EU Plans Refugee-Control Deals With Mideast, Africa Nationsby
Europe dangles 8 billion euros of aid to lure poorer partners
Accord with Turkey in March inspires idea of more agreements
The European Union laid out plans for migration-control agreements with countries ranging from Lebanon to Nigeria in a bid to prevent waves of arrivals that would risk destabilizing governments and stoking populism in Europe.
Calling migratory pressure the “new normal,” the European Commission proposed to deploy 8 billion euros ($9.1 billion) over the next five years to tackle flows of refugees from the Middle East and Africa. It’s seeking “partnerships” that would return more arrivals to their countries of origin or transit, address the root causes of forced displacement and limit migrant deaths in the Mediterranean Sea when smugglers’ boats capsize.
The commission, the EU’s executive arm, has been emboldened by the March 18 accord with Turkey on stemming the influx of Mideast refugees. That deal, under which irregular migrants who enter the EU in Greece are sent back to Turkey and Syrian refugees in Turkish camps are resettled in Europe, has slowed to a trickle Europe’s biggest refugee wave since World War II and eased domestic political pressure on leaders including German Chancellor Angela Merkel.
‘On the Move’
"Millions of people are on the move worldwide and we can only manage this if we act globally, in full partnership,” EU foreign-policy chief Federica Mogherini said in a statement after the commission approved the strategy on Tuesday in Strasbourg, France. “Our goal, while staying focused on saving lives at sea and dismantling smugglers’ networks, is to support the countries that host so many people and foster growth in our partner countries.”
Preoccupied these days less by the euro-area debt crisis than by the threat of further refugee waves, the EU is weighing more active migration policies abroad in an effort to prevent a repeat of the uncoordinated national reactions and finger pointing that have put Europe’s passport-free travel zone at risk and fueled anti-European forces from the U.K. to Austria.
In Britain, calls for migration curbs are a central plank in the campaign being waged by those -- including the U.K. Independence Party -- urging Britons to vote to leave the 28-nation EU in a June 23 referendum.
Atop the commission’s priority list for “tailor-made” partnership agreements are Jordan and Lebanon followed by Niger, Nigeria, Senegal, Mali and Ethiopia.

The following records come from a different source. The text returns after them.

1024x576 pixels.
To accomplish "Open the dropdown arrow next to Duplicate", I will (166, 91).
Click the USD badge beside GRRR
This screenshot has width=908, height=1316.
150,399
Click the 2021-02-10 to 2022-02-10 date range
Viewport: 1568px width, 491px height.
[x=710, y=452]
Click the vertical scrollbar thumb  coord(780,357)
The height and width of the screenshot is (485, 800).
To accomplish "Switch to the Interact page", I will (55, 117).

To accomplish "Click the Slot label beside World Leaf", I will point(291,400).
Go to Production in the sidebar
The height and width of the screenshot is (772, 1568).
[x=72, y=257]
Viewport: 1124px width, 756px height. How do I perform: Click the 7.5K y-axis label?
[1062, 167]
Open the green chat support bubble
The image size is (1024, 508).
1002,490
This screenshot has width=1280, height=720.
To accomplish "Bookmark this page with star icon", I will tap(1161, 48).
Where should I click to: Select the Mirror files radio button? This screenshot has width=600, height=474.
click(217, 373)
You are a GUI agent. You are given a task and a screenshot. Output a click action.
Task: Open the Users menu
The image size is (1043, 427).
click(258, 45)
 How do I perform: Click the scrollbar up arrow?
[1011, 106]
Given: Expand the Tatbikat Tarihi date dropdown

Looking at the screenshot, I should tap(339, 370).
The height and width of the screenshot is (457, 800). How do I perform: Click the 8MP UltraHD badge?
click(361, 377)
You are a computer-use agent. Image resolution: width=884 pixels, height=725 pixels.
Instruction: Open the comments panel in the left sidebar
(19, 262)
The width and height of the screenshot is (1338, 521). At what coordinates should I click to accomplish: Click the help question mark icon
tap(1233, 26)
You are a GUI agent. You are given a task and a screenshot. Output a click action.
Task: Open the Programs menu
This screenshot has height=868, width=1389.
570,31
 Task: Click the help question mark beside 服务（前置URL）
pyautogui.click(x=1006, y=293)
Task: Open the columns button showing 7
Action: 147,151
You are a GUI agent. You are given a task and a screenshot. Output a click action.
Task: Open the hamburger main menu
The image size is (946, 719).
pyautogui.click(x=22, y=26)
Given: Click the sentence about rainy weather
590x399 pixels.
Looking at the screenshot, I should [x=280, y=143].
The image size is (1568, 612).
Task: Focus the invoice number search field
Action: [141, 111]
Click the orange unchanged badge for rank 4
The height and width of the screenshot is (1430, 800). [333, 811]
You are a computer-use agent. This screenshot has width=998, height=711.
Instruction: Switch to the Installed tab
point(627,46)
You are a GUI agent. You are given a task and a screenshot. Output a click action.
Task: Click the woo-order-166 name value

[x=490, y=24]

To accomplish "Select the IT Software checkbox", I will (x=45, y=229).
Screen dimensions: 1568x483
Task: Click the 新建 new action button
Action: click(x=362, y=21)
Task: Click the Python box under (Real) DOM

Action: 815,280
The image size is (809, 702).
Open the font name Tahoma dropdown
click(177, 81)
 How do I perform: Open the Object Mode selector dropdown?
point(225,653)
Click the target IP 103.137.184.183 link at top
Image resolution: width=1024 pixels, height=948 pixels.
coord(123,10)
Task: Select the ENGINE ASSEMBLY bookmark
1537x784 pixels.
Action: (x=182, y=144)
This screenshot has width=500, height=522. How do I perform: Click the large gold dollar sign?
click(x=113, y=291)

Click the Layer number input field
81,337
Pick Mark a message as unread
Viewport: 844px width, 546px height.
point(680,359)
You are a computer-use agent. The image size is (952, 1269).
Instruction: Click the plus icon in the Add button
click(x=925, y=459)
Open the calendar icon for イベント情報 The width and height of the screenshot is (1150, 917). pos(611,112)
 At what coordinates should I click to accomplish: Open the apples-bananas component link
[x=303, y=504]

The commission also said it intends to increase EU engagement with Tunisia and Libya.
In two related initiatives on Tuesday, the commission proposed an action plan to help European countries integrate non-EU nationals and a revamp of Europe-wide rules to help member states attract highly skilled migrants.
The push to lure well educated non-EU nationals was announced as the Paris-based Organization for Economic Cooperation and Development said in a report that the bloc “has to build its brand among potential labor migrants.” Of non-EU migrants to OECD nations, only 31 percent of those who are highly skilled choose a destination in the EU, according to the commission.
Its proposal would overhaul the EU’s “Blue Card” program by establishing a single, Europe-wide system in place of parallel national ones and by making the conditions more flexible. This includes reducing to six months from 12 months the required minimum duration of initial contracts.
“The EU has to compete for a global pool of talent with a growing number of other destinations,” the commission said. “The EU Blue Card scheme has, however, proven to be insufficiently attractive and underused.”